* SELECTED EXCERPT *
- - - - -

Touch

Eurythmics

1983: RCA PCD1-4917


  1. Here Comes the Rain Again
  2. Regrets
  3. Right by Your Side
  4. Cool Blue
  5. Who’s That Girl?
  6. The First Cut
  7. Aqua
  8. No Fear, No Hate, No Pain (No Broken Hearts)
  9. Paint a Rumour
     
    Boxed Bonus Tracks:
  10. You Take Some Lentils and You Take Some Rice
  11. ABC (Freeform)
  12. Plus Something Else
  13. Paint a Rumour [Long Version]
  14. Who’s That Girl? [Live]
  15. Here Comes the Rain Again [Live]
  16. Fame

This was the first of their albums I bought, the one that opened the door to all the rest as it arrived, with Sweet Dreams finally reaching me after I’d been hearing “Sweet Dreams” and “Love Is a Stranger” for a year or two from odd sources (usually radio, though I cannot imagine which of my small hometown’s few stations would ever have played either of those songs back then). My junior/senior-high best friend John is the one who introduced me to Eurythmics, actually, or at least was the one who played me the first thing I knew to be theirs; he’d bought the 7" single of “Here Comes the Rain Again” and was playing it for me one day at his family’s house, and I said something like “well, that’s nice, but what’s on the other side of the 45?” And he said it was some weird song, and played it, and that was when I heard “Paint a Rumour” and I knew I was hearing something fantastic, something unlike anything I’d ever even imagined was out there, but something supremely musical, something that managed to be precise, fiery, vicious, mathematical, furiously raw, and deathly cool at the same time.

- - - - -

* JOB 1 *
In the piece on Touch, which song was on the other side of the 7" single of "Here Comes the Rain Again" that John played?
* JOB 2 *
Reproduce, word for word, the passage of the piece on Touch starting with "1. Here Comes" and going on through "(No Broken Hearts)".

* PROVIDED INFORMATION *
- - - - -

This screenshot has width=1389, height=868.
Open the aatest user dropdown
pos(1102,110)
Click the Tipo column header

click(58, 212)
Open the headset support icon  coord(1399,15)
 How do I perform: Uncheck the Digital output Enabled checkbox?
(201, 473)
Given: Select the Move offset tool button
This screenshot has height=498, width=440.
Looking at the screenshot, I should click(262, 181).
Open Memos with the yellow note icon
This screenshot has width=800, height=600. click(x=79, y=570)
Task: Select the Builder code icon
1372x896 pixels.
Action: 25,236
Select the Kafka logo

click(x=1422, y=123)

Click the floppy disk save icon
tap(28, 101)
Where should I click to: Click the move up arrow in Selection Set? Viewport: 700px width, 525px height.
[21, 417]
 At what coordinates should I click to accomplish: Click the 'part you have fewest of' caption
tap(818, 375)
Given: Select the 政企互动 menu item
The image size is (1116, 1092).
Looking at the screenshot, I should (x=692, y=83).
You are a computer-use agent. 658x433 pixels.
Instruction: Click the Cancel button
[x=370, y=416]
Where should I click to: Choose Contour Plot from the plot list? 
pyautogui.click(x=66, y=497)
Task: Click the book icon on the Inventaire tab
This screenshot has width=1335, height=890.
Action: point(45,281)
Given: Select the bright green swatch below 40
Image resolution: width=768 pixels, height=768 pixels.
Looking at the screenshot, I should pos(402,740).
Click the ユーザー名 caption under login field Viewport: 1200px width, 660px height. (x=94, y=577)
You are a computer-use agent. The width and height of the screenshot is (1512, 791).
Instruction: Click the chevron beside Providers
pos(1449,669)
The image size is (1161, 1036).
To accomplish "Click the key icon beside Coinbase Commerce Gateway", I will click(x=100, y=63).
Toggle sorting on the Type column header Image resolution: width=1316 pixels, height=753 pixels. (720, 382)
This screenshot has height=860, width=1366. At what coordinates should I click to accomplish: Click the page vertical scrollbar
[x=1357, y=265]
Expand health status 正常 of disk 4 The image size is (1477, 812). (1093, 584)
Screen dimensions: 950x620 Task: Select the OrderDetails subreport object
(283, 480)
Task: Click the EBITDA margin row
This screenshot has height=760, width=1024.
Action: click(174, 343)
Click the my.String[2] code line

- - - - -

* COMPLETE OUTPUT 1 *
"Paint a Rumour."

* COMPLETE OUTPUT 2 *
1. Here Comes the Rain Again
  2. Regrets
  3. Right by Your Side
  4. Cool Blue
  5. Who’s That Girl?
  6. The First Cut
  7. Aqua
  8. No Fear, No Hate, No Pain (No Broken Hearts)